Q: How many classes are offered each semester? Which is your favorite to teach?
A: Between 25-30 CORE classes are offered each semester and about 20 over the summer. I have two favorites. ‘Wake! Wake! Don’t Tell Me’ is so much fun to facilitate. The class lets participants learn about the history and culture of Wake Forest in a fun way, and there is one coming up in August! “Customer Service: Robots and computers can’t do it. Can you?” is another favorite. My background is in the hospitality industry, and it has laid the groundwork for my passion for customer service. It’s a topic that impacts everyone, and the service that faculty and staff provide to our many University constituents helps to make this place special, especially for our students.

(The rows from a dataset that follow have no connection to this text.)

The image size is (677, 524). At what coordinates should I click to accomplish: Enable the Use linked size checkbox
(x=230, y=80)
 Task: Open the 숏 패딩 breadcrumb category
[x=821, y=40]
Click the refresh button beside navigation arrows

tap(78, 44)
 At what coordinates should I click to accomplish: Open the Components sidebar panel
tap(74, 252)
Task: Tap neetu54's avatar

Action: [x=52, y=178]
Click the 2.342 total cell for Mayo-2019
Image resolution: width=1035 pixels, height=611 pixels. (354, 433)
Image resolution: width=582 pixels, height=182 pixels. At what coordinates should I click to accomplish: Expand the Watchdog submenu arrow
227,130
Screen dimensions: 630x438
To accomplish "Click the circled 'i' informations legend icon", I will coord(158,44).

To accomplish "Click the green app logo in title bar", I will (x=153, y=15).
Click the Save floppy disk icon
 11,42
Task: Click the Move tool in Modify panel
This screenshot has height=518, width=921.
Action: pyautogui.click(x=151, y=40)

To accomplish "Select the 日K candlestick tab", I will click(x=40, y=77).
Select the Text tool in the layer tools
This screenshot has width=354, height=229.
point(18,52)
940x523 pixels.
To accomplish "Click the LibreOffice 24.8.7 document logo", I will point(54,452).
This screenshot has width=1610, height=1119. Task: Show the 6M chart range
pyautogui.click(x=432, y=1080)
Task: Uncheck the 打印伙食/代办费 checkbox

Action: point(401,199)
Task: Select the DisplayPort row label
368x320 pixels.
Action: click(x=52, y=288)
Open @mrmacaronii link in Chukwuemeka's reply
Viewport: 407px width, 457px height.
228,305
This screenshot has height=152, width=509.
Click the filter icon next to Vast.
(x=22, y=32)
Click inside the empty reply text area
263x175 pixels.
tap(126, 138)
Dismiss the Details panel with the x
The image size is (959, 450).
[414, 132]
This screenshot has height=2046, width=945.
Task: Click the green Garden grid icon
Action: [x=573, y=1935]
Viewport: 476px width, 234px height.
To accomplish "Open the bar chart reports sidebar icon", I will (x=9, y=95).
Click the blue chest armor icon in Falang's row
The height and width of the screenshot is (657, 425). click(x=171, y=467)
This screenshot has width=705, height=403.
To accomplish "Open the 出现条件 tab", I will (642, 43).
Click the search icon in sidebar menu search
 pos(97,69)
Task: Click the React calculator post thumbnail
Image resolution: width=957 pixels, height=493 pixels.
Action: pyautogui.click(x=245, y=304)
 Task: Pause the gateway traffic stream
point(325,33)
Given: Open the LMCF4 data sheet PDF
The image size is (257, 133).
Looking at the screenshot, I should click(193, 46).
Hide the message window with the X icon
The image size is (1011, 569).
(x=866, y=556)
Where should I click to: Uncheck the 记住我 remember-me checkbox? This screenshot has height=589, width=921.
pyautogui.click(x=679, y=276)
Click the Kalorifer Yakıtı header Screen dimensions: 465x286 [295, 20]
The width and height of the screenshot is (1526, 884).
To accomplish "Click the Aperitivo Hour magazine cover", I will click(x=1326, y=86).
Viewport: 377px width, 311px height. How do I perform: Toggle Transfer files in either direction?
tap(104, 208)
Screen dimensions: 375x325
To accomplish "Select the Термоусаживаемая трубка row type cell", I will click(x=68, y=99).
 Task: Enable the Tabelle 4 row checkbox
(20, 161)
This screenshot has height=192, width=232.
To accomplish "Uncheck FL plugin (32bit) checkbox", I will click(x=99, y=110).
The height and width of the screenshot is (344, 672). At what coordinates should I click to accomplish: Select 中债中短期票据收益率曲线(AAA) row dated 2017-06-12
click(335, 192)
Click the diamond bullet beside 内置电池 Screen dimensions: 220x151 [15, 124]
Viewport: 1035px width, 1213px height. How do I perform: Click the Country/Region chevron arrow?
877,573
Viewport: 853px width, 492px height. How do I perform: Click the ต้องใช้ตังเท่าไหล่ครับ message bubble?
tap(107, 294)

Q: Which classes receive the most positive feedback?
A: Attendees enjoy the Career Planning series that includes classes on resumes, cover letters, and interviewing and career management. The value for this series lies in the ability to hear tips and advice on these topics directly from the people who do that work every single day — our recruiters — whose goal is see individuals grow within the organization.
Q: Is there a common theme that comes up in classes?
A: The word “communication” comes up frequently. It is one of our five CORE competencies and can encompass an endless number of topics and ideas. The PDC offers communication classes on topics such as email and business writing and also those that tackle broader ideas like having difficult conversations.
Q: Can faculty and staff offer to host a class?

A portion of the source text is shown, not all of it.